Tuesday, May 03, 2005

- Panda Software weekly report on viruses and intruders -
Virus Alerts, by Panda Software (http://www.pandasoftware.com)

Madrid, April 29, 2005 - This week's report on viruses and intruders looks at the Kedebe.B and Nopir.A worms, as well as the Bancos.NL Trojan.

Kedebe.A is an email worm whose main danger lies in the fact that it leaves systems defenseless against attacks from other malware. This malicious code spreads in the form of attachments to other emails with variable characteristics, as both the subject and the message text are selected from a predefined list of options.

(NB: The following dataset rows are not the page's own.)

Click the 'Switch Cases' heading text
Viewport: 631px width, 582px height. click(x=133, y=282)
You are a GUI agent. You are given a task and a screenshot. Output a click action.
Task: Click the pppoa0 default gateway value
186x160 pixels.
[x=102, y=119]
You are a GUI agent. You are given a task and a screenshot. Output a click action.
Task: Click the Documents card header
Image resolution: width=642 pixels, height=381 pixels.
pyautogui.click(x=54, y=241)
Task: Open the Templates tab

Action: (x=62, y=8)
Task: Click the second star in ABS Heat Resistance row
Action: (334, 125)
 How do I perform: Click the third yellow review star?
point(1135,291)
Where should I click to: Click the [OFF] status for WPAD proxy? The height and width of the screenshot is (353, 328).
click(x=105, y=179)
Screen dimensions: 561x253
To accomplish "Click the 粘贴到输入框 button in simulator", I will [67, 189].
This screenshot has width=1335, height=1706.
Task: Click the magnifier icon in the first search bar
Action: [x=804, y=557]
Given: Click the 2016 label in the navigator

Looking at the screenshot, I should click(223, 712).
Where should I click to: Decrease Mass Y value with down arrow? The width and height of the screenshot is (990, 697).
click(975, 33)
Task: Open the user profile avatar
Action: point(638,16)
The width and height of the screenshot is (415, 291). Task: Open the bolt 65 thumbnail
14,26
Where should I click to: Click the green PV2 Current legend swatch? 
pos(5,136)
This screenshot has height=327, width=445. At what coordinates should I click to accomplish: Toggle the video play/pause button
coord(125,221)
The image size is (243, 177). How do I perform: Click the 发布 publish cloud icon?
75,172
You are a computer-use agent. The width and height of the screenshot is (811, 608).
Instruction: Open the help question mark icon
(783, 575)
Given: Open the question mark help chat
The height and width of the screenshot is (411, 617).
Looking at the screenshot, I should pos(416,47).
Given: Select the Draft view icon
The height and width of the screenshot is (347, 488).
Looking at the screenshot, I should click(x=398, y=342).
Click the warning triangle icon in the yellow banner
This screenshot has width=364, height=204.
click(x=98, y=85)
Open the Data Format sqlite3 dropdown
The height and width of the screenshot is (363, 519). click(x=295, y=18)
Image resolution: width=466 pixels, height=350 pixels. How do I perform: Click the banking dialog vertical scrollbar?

If a user were to run a file containing Kedebe.A, this would generate two files on the system. One of these contains a copy of the worm, while the other is a text file that reads: "Properly infected. Kill those fools, Mydoom-er and Bagle-r!! They're DEAD!! EthioLove.X!!".

Kedebe.A finalizes memory processes corresponding to security and antivirus applications. Similarly, it modifies the HOSTS file, to prevent access to several web pages related to IT security. It also makes an entry in the Windows registry to ensure it is run on every system start-up.

Nopir.A is designed to spread across P2P networks, deleting files with COM and MP3 extensions that it finds on the computer. For this reason, some media sources have dubbed it an "anti-pirate" worm, but really it is a dangerous type of malware that can cause serious damage to systems. It prevents systems from running Windows 2003/XP/2000/NT from starting up, as it deletes the NTDETECT.COM file.

If a user were to run a file containing, an 'anti-pirate' image is displayed on screen. At the same time, it disables the Windows registry editor, the task administrator and the control panel. In order to spread, Nopir.A uses the eMule file-sharing program. It does this by generating a file called ANYDVD 5.1.0.1 CRACK+KEYGEN BY RAZOR.EXE in the folder of this program which other users can download to their computers without realizing that it really contains a copy of Nopir.A.

Finally, the Bancos.NL Trojan is designed to intercept confidential data from clients of more than 2,500 bank portals. This Trojan cannot spread under its own steam, and needs third-parties to intervene manually, using traditional propagation methods such as floppies or CDs or through Internet downloads, email, FTP transfers, P2P networks, etc.

Once a user runs a file containing the Trojan, it is installed on the system as MSCVC.EXE, and starts to monitor the user's Internet activity, waiting for it to connect to one of the 2,500 Internet addresses listed in its code. When this happens, it logs the information entered by the user related to credit cards, account numbers, passwords, etc. This information is sent to a server where it can be collected by cyber-crooks.